Eric Liberge lässt im Vorwort zum 4. Band, oder auch Nachwort zur gesamten Serie, je nachdem, durchblicken, dass das Zustandekommen allein des ersten Bands kein Zuckerschlecken war und nicht grundsätzlich auf Zuspruch gestoßen ist. Das verwundert nicht. Skelette sind als Hauptdarsteller gewöhnungsbedürftig, wenn sie nicht von Hollywood ausgebrütet werden und Piratenschiffe befahren. Und wer allein einen Blick auf das Titelbild des vierten und abschließenden Bandes wirft, erhält sehr schnell einen Eindruck von dem, was den Leser auch inhaltlich erwartet: Komplexität. Das gilt für die Erzählung einerseits, wie auch für die Grafiken andererseits. Jeder Band der vierteiligen Reihe darf ruhig mehrmals gelesen werden, jedes einzelne Bild darf und sollte mehrmals bestaunt werden.

Das ist ein Albtraum: Der Leser begegnet einer Welt im Umbruch. Hatten sich die Skelette an ihr Leben in dieser Existenzphase gewöhnt, hatten sie einen neuen Namen erhalten, bricht nun alles zusammen. Plötzlich erinnern sie sich an den Namen ihres früheren menschlichen Lebens. Dies ist eine der schockierenden Szenen der Handlung (wenn man sich auf sie einlässt). Mit dem alten Namen kommen die Erinnerungen an ein früheres Leben und die Erkenntnis, verstorben zu sein. Aus der Erkenntnis wird in gewissem Sinn ein zweiter Tod, eine Erfahrung, den alle auf einmal teilen: Chaos entsteht aus tiefster Verzweiflung.

Eric Liberge gelingt die große Kunst, die vielen kleinen und großen Emotionen in die Gesichter und Haltungen von Skeletten zu stecken. Auf den Leser wartet die große Kunst, sich in diese apokalyptische Welt zu versenken. Gelingt es ihm nicht, hat er etwas verpasst. Es ist ein Comic, der ein Stück abseits des Mainstreams läuft. Er ist unterhaltend, keine Frage, doch ganz selten nur entstehen Comics oder auch Graphic Novels derart komplex und aufwendig. Ob es tiefgründig und hintersinnig ist, muss jeder für sich selbst entdecken und entscheiden.

[Aufgabenbeschreibung]: Wie lautet der Satz „Eric Liberge gelingt die große Kunst, die vielen kleinen und großen Emotionen in die Gesichter und Haltungen von Skeletten zu stecken.“ aus dem Textauszug oben auf Englisch?

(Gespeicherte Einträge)
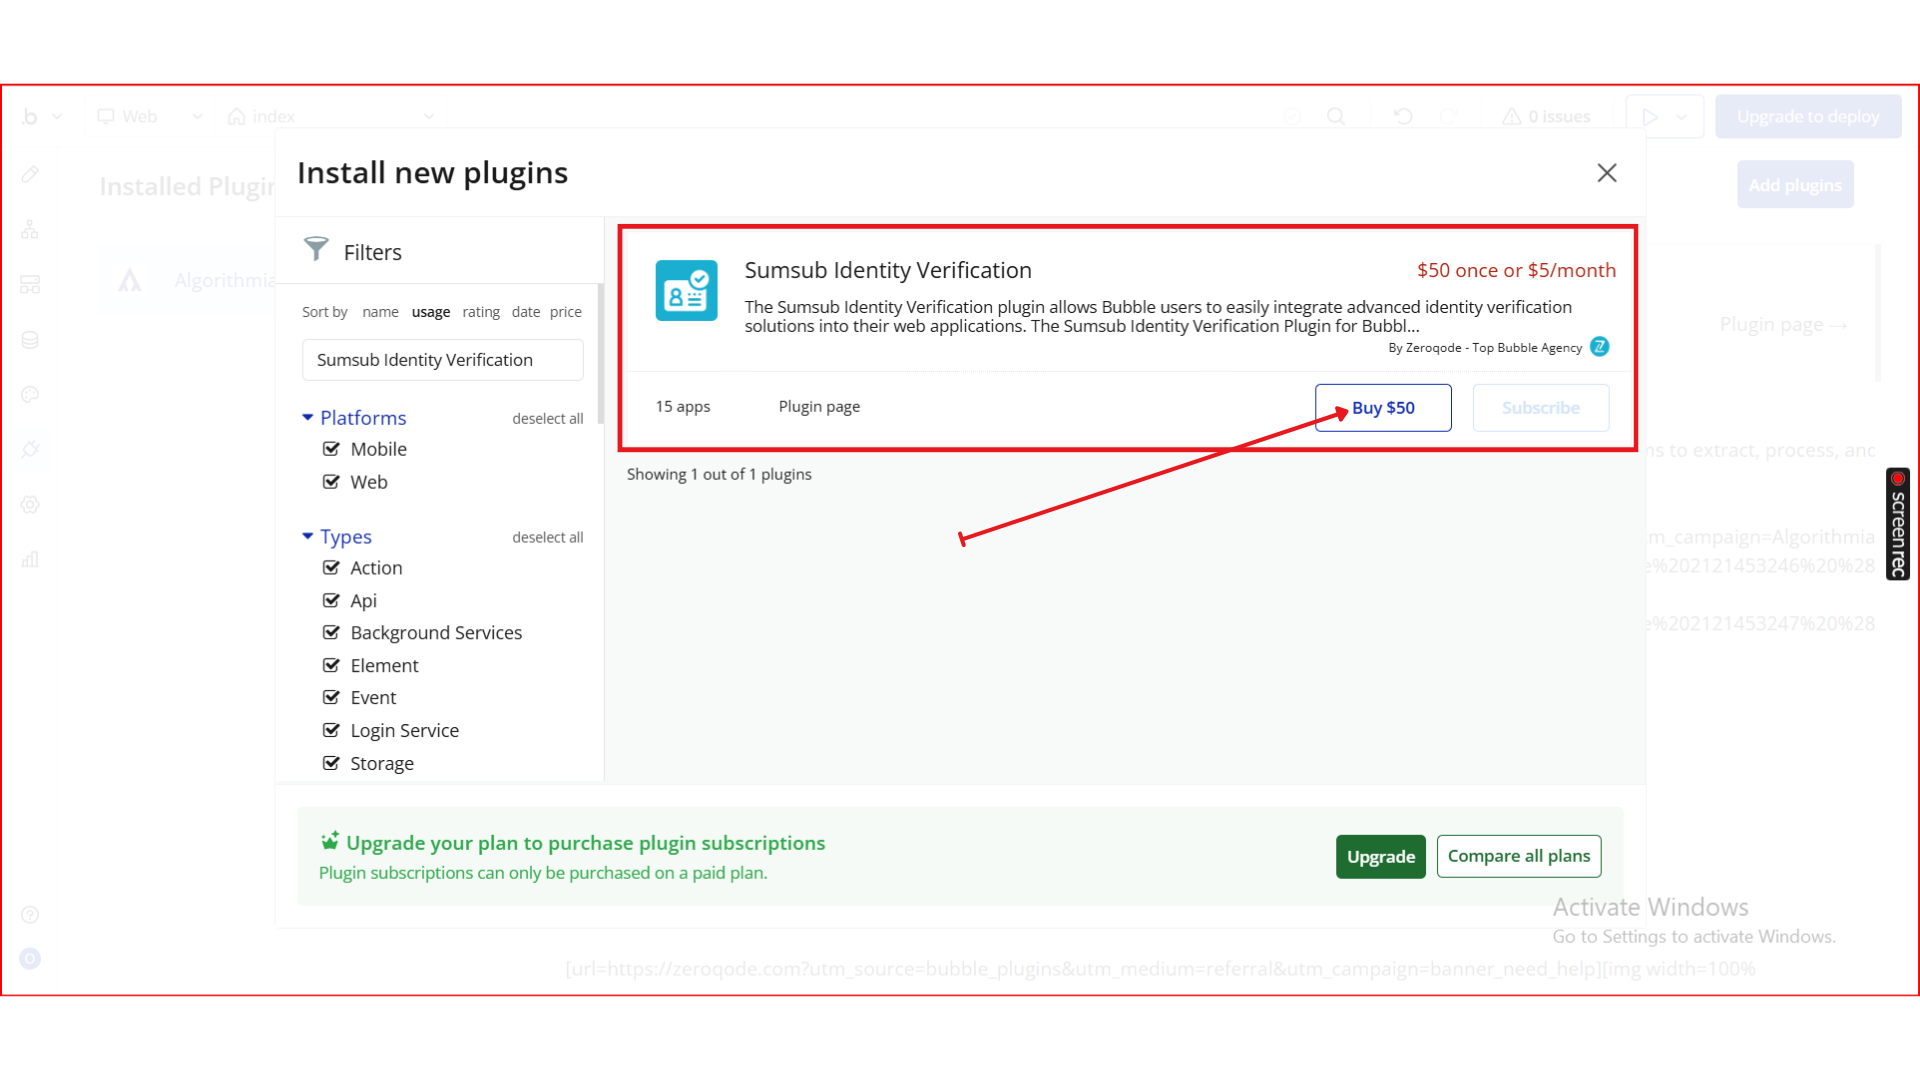Open the Web view dropdown in top bar

tap(150, 117)
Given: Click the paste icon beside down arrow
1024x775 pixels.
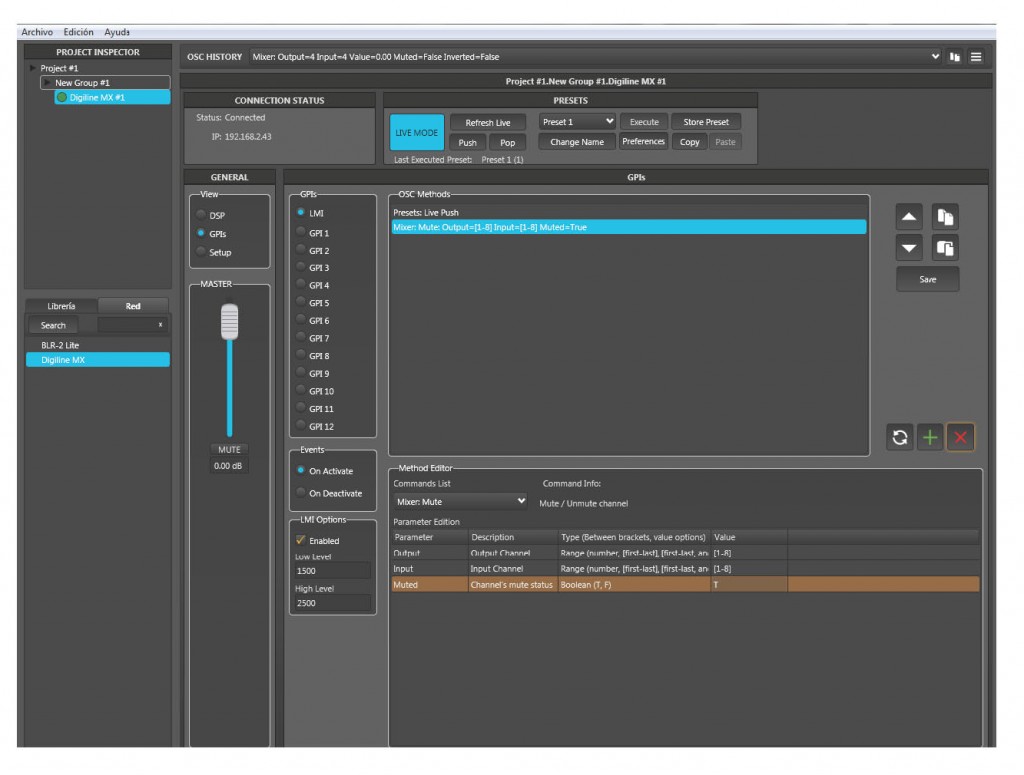Looking at the screenshot, I should pyautogui.click(x=945, y=248).
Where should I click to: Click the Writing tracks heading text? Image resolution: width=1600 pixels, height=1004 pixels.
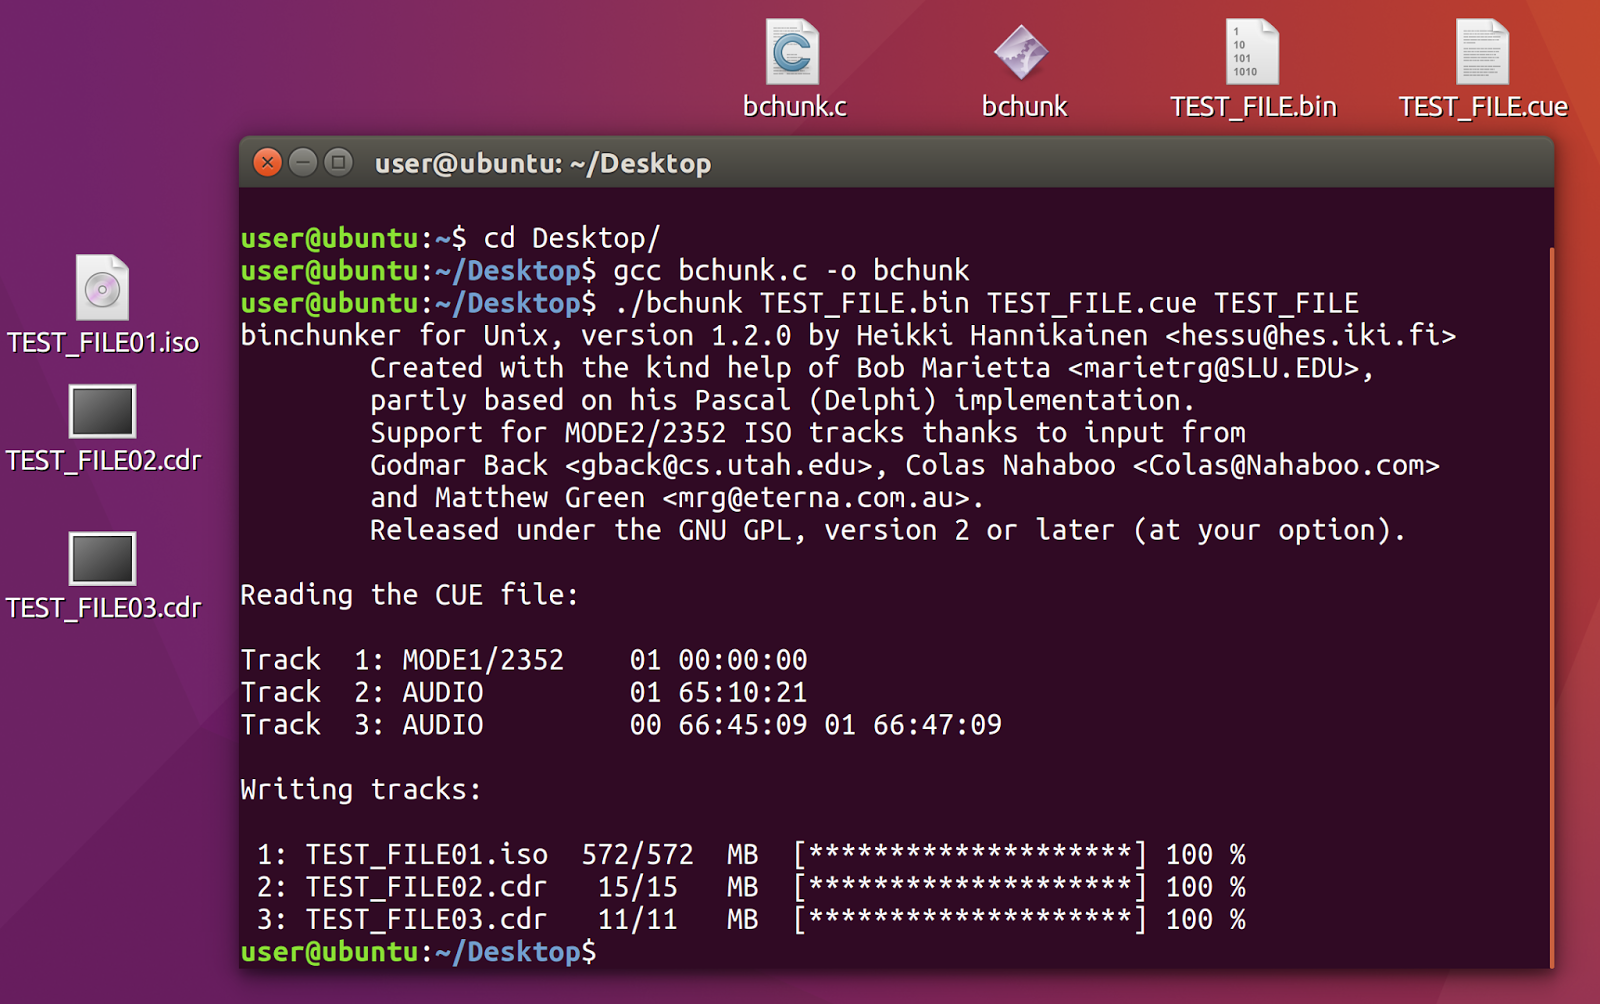[x=360, y=789]
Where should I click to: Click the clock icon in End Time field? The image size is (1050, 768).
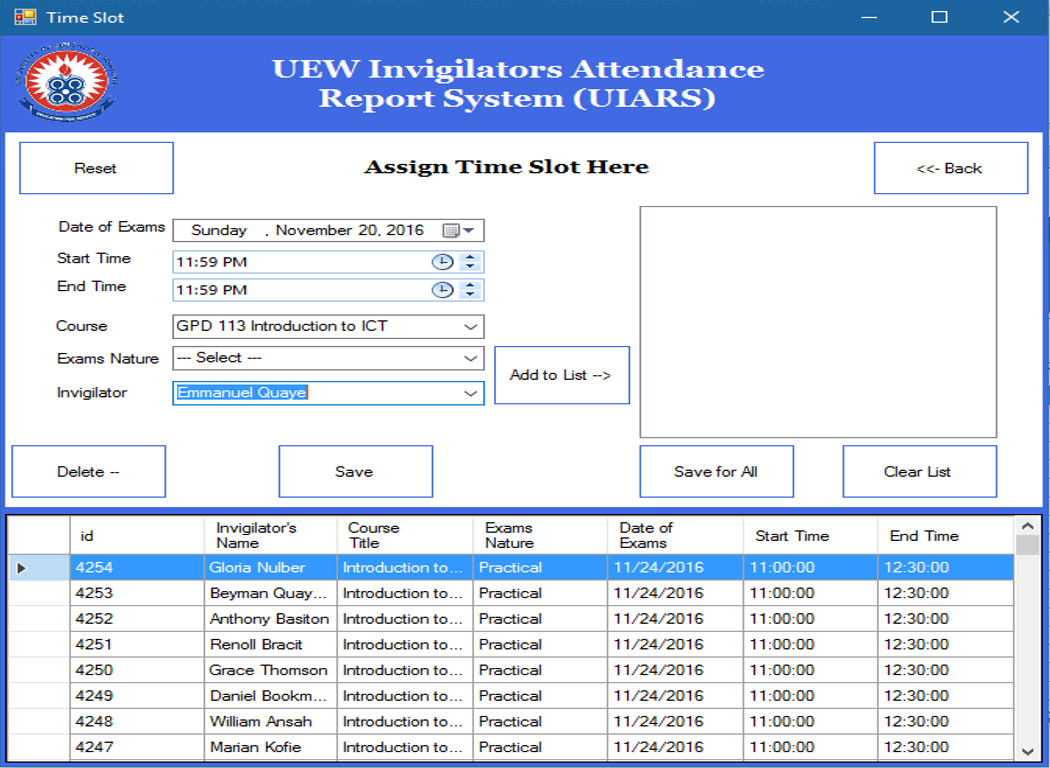[444, 290]
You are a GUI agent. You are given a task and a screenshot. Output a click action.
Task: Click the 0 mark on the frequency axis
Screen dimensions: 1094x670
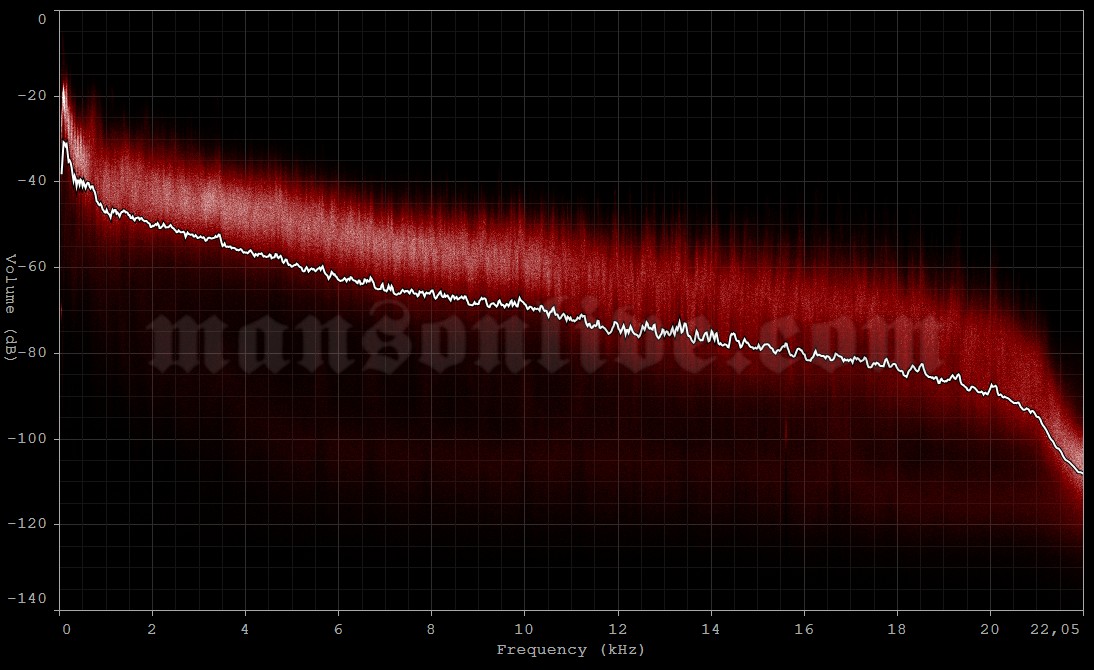coord(65,629)
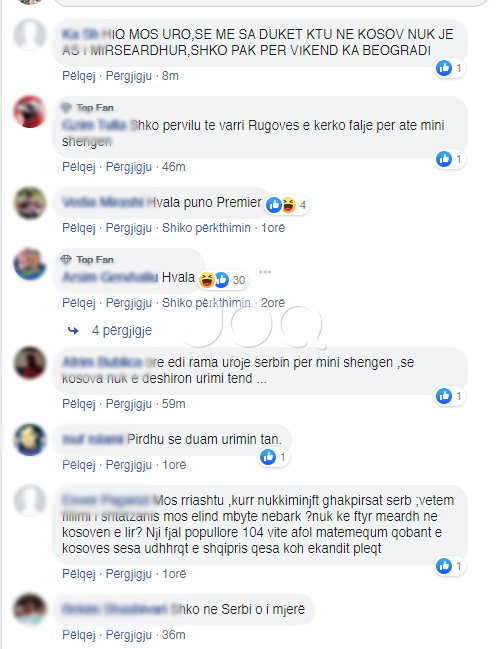Open the 30 reactions on 'Hvala' comment

222,280
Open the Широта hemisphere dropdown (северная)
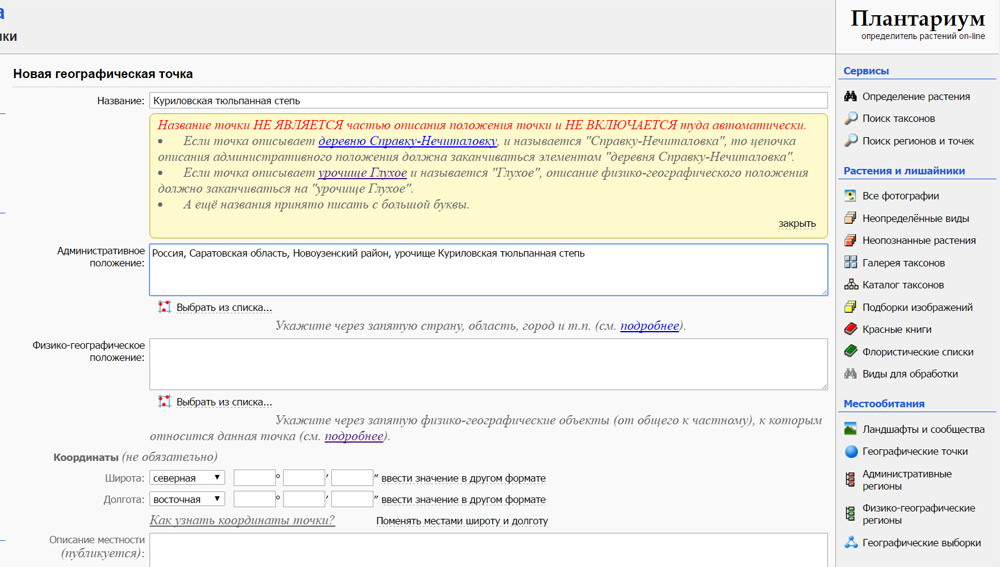The image size is (1000, 567). coord(187,478)

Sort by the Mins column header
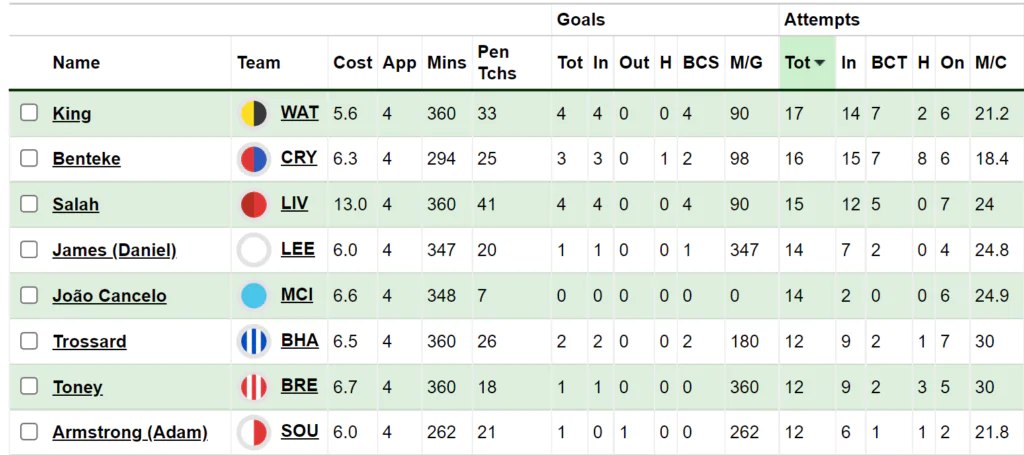coord(447,63)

[Antwort]: Eric Liberge masters the great art of putting the many small and large emotions into the faces and postures of skeletons.